Frank Fontana (Joe Regalbuto), her colleague on the equally fictional "FYI" TV news magazine, predicts that nobody will pay attention. Instead, Murphy finds herself immediately swamped by calls from the news media.
"Oh, jeez, what is this? A slow news day?" an exasperated Murphy says. "Tell them to go find a real story."
Indeed, the news media glommed onto the Quayle-Murphy controversy almost from the moment the vice president chastised "Murphy Brown" in a May 19 speech for "mocking the importance of fathers by bearing a child alone."
Last night, Quayle watched the show - for the first time - with some single parents.
"I intend to continue to talk about traditional values. Obviously Hollywood still doesn't get it," he said afterward. He referred to the sitcom as "basically another Hollywood contribution" to Democrat Bill Clinton.
A day earlier, in a conciliatory gesture, Quayle sent the fictional baby a stuffed toy elephant and a note. The "Murphy Brown" producers gave the toy to a real child in a homeless shelter.
Meanwhile, back at the comedy, newswoman Murphy Brown reacts with aplomb to all the publicity in an on-air editorial in the fictional "FYI" broadcast.
"Some might argue that attacking my status as a single mother was nothing more than a cynical bit of election-year posturing," she says. "I prefer to give the vice president the benefit of the doubt."

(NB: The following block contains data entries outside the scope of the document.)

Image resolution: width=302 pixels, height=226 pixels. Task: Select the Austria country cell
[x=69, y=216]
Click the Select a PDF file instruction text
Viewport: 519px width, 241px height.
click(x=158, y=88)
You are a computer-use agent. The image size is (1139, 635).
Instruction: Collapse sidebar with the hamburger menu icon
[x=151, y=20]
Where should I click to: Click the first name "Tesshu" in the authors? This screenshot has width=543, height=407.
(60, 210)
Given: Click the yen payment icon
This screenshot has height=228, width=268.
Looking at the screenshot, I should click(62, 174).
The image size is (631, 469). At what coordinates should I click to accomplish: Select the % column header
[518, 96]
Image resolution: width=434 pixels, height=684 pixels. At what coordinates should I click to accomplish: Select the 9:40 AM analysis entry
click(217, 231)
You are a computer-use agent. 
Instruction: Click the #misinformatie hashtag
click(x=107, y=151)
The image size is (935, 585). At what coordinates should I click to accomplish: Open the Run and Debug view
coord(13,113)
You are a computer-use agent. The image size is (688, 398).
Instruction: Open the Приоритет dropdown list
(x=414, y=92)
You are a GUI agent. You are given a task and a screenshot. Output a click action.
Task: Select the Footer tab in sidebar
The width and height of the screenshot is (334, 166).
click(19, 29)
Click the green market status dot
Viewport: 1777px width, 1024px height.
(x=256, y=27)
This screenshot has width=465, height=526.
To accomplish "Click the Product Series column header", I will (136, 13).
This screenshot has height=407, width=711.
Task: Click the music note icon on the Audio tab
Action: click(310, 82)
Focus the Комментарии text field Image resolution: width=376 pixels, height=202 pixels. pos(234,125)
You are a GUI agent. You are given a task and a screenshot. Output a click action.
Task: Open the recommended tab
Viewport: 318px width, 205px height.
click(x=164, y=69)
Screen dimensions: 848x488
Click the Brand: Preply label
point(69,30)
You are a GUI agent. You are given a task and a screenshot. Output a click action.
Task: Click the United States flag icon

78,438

She says it would be possible to blame the nation's ills on Congress, the media, the administration, or her - but that she doubts that her single motherhood has abetted the breakdown of Western civilization.
"Perhaps it's time for the vice president to expand his definition and recognize that whether by choice or circumstance, families come in all shapes and sizes," she says. "And ultimately, what really defines a family is commitment, caring and love."
Then, a mysterious man, also fictional, dumps 1,000 pounds of potatoes in Quayle's driveway.
Bergen won the Emmy for best actress in a comedy last month, and the lines she spoke reflected the words of series creator Diane English.
Whether last night's episode was "cynical election-year posturing" or further evidence that "Hollywood doesn't get it," it's almost certain to be the week's most-watched show.
As TV's third-ranked series last year, "Murphy Brown" already charges one of television's highest advertising rates: $310,000 for one 30-second spot.